I am open to the guidance of synchronicity,
and I do not let expectations hinder my path.”
I banished the words ‘accident’ and ‘coincidence’ from my lexicon long ago. Instead, I think synchronicity.
Synchronicity? A concept first introduced by the German analytical psychologist Carl Jung to describe circumstances that appear to be meaningfully related yet lack any causal connection. Science has no time for it, but I do, and so do many others …
Christmas Eve for example.
A gift ordered for Akii had not turned up so he had slim pickings, gloves and socks and a sign (ordered months before from the USA) for his doorway: Keeper of the Bees. This was on my mind as I drove to Dunkeld for milk and croissants, and little did I know that a treasure was waiting for me to find it.
Popping into the vintage shop next to the baker to offer seasonal greetings – Mara always does such eye-catching classy windows – I had a quick look around but saw nothing of interest.
Leaving – on the spur of the moment – I called back “Happy Christmas and year end, Mara. I don’t suppose you have anything Japanese, apart from large ceramic vases, do you?”
“Only a shrine”, she replied.
A shrine? And as she lifted it down, I gasped.
Ten minutes later it was lying on the front seat of my car, going home. I did not even query the cost, I realise now. Just said, “I’ll take it.”
Mara knew nothing of its provenance. Simply that she had found it in Edinburgh, and thought it ‘interesting’.
My first thoughts were that it was Shinto (animist) but not a kamidana, or god shelf. Traditional homes in Japan have one tucked high in the corner of the room for ritual devotions. Our favourite local eatery in Zushi, Harada, a family-run business as the name implies, had one that was always beautifully decorated, with white cut paper (for purification), flowers, and rice and sake for the gods.

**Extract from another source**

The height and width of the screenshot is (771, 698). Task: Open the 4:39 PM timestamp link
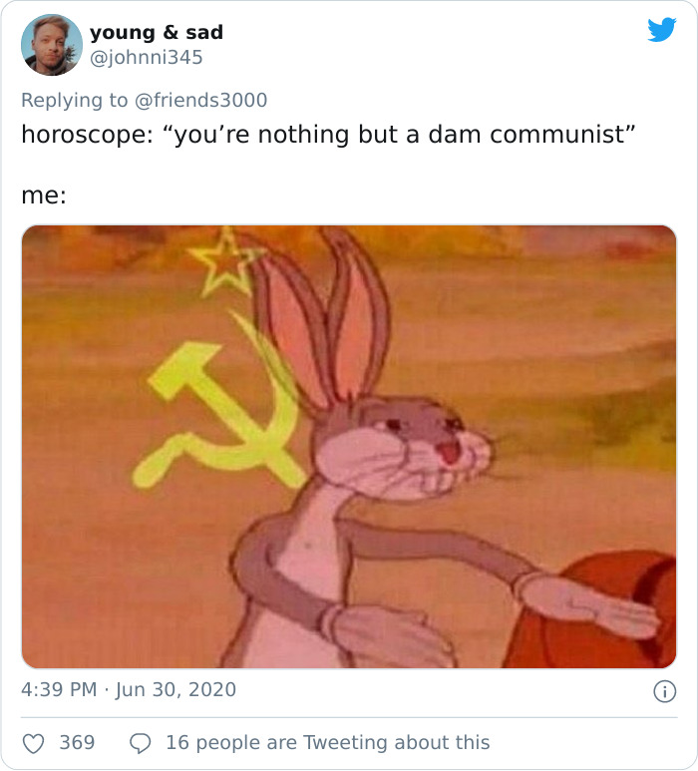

This one is different, and neither of us quite understand why. We need Colleen Sakurai, an American artist in Japan who has collected unwanted/antinque/vintage kamidana for decades now. She would surely cast light onto its origin, use and meaning. Akii says he has found some online that look similar but they all roofed, and this is flat topped. Is part missing? We do not know, and it does not matter.
Akii has his third Christmas gift and he visits often, to stand quietly – thoughtfully —entranced.
Shinto in Scotland. Well why not? in Japan, my own far more modest kamidana was home to any number of images and artifacts, all symbolising and reflecting ‘isms’, as my book Household Stories explains: Judaism, Sufism, Buddhism, Shintoism, Animism, Socialism, Druidism, Capitalism, Imperialism, Communism … each and every one a philosophical way of looking at the world and initially at least designed to try and make sense of it for the common good.
Before Christianity spread here, and Japan, our ancestors worshipped seasonal changes and the movement of sun, moon and stars. They acknowledged dependence on nature and prayed for nature to be kind and understanding of simple human needs.
I think of the tree or trees from which this was made, and where they had grown reaching for the sky, the skilled fingers off those who made it, and the synchronistic magic that led it to our safekeeping. And I say thankyou.